Saudi Arabia, the world's top oil exporter, plans to raise its crude oil production to 12.3 million barrels per day (bpd) next month marking a dramatic escalation in its price war following the collapse of a production agreement between OPEC and Russia.
The hike in production will arrive when the current agreement expires at the end of March.
The level is more than 2.5 million barrels a day above what it was previously producing and greater than Saudi Arabia's maximum sustained production capacity which, according to the Financial Times, suggests that the kingdom will take barrels from storage to flood the market rapidly as it takes on rivals in a fight for market share.

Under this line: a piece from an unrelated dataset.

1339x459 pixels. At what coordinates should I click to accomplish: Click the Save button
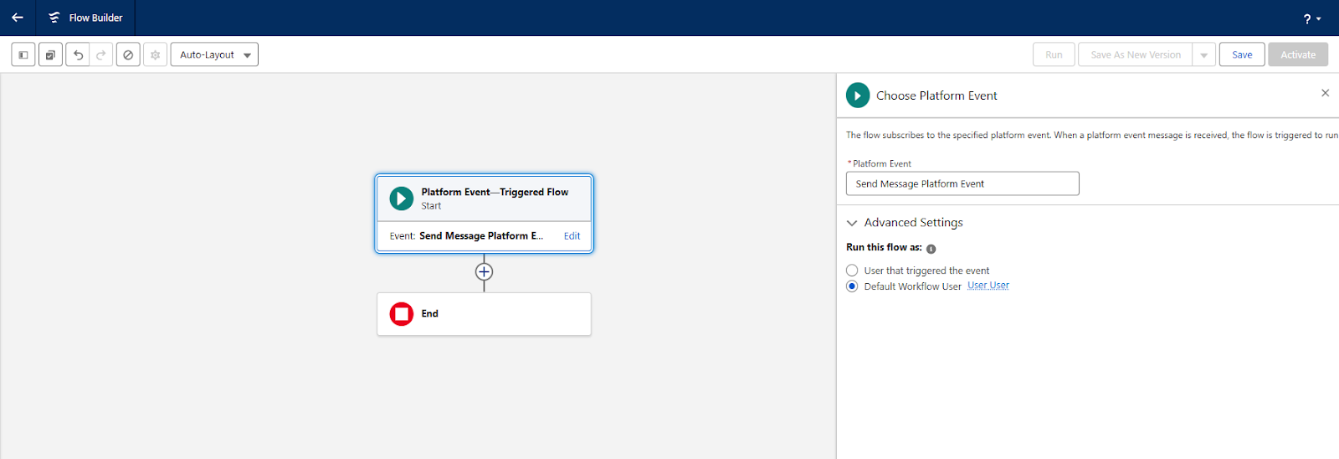1241,55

The kingdom is pursuing a "shock and awe" strategy, according to market experts who believe that Riyadh is seeking to demonstrate it had the capability to raise supply faster than any other producer. Others have dubbed this move as "the oil market equivalent of a declaration of war".
Oil prices crashed as much as 30 per cent on Sunday evening following Riyadh's decision to launch a price war against its rivals by increasing output, despite the global economy weakening dramatically and demand for oil crashing as a result of the coronavirus outbreak.

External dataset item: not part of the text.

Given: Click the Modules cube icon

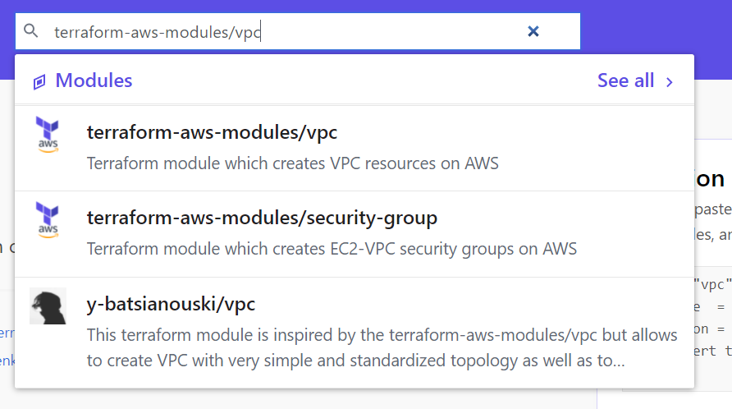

"It is very rare for a demand collapse to coincide with a supply surge," said a market analyst in the FT, who believes that "the price collapse has just begun."
The aim of the Saudi move is thought to be an attempt to take on its main rivals in the oil market and punish Russia in a fight for market share.
A price war is expected to not only squeeze Russia, it will also apply pressure on other high-cost producers in the US shale sector, whose growth over the past decade had brought Moscow and Riyadh together.